New SoNo apartment complex enters final phase of construction
NORWALK — Herbert Edmondson is among those sorry to see the construction workers pack up their equipment from a swath of South Norwalk between Water and Day streets, who have been regulars the past several years at his Herb’s Place food truck.
But Edmondson is seeing more fresh faces becoming familiar ones as they walk across Water Street for breakfast or lunch, he adds, from their new apartments in the Soundview Landing and Harbourside SoNo complexes those crews built.
Gov. Ned Lamont was in Norwalk on Friday to mark the construction of the third and final phase for Soundview Landing. The buildings replace the Washington Village apartments that had been the oldest in Connecticut where families could qualify for subsidies through the state Department of Housing, with the complex also including an equal number of units at market rents. The Norwalk Housing Authority helped families move to other apartments until Soundview Landing could be completed.
“You want a community where people can afford to
live; you want a community where your kids can afford to live,” Lamont said Monday at John H. Ryan Park across from Soundview Landing. “We got away from that a little bit over the last 50 years in this country.”
Soundview Landing has 273 apartments, with public assistance available for 136 of them. It is one of two new complexes in South Norwalk along with the adjacent Harbourside SoNo apartments. Both are within walking distance of Veterans Memorial Park on Norwalk Harbor, The Maritime Aquarium, the South Norwalk commuter rail station and a planned
branch of the Norwalk YMCA.
Over the past decade hundreds of people have worked on Soundview Landing, according to Michael Lozano, vice president of development for Trinity Financial which has its main office in Boston. He noted a two-year delay for the $160 million project as a result of litigation from a group called Friends of Ryan Park. And designers had to elevate both the buildings and Day Street itself to get above newly revised flood stage levels on the heels of the 2012 storm Sandy which inundated the neighborhood.
“We really like tough
projects, we like challenges — but this one took the cake,” Lozano said Monday.
Ahead of construction commencing in November 2016, Washington Village was the oldest public housing complex in Connecticut. On Monday, Mayor Harry Rilling echoed comments he made nearly five years ago at a ceremonial groundbreaking, describing Washington Village as “tired” dating back to his days as a child visiting cousins who lived there.
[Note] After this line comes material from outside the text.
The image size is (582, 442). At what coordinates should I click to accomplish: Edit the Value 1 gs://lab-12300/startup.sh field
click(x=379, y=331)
“This is truly a transformative day for the city of Norwalk,” Rilling said. “There’s no better feeling than pride in where you live, and the amenities in the building are many — things that people didn’t have before.”
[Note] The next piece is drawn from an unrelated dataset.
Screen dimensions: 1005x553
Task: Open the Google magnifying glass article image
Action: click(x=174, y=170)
Lamont noted the complexity of the financing secured by developer Trinity
Financial to see Soundview Landing through to the finish, from Norwalk Housing Authority grants to tax credits for low-income housing purchased by Red Stone Equity Partners, a New York City firm that resells them to other investors.
“Housing authorities all over the country are becoming the real critical engines for innovative housing, new housing that is replacing the public housing that we knew of old,” said Richard Roberts, Red Stone Equity’s chief business development officer who was once commissioner of the New York City Department of Housing Preservation and Development. “I can’t remember seeing a better representation of that work than today.”
Trinity Financial has
developed multiple apartment buildings in Connecticut over the years, including 66 Summer Street and Vela on the Park in Stamford; and Quinnipiac Terrace and Rowe Apartments in New Haven.
Soundview Landing is the largest of a quartet of major additions in South Norwalk the past five years, alongside the new Harbourside SoNo apartments; The Pearl and 19 Day Street. Next up is The Platform which will total more than 120 apartments on Chestnut Street.
Norwalk resident Dennis Quirk took in the newest apartments Monday while having lunch on a park bench.
“They’ve done a beautiful job,” Quirk said.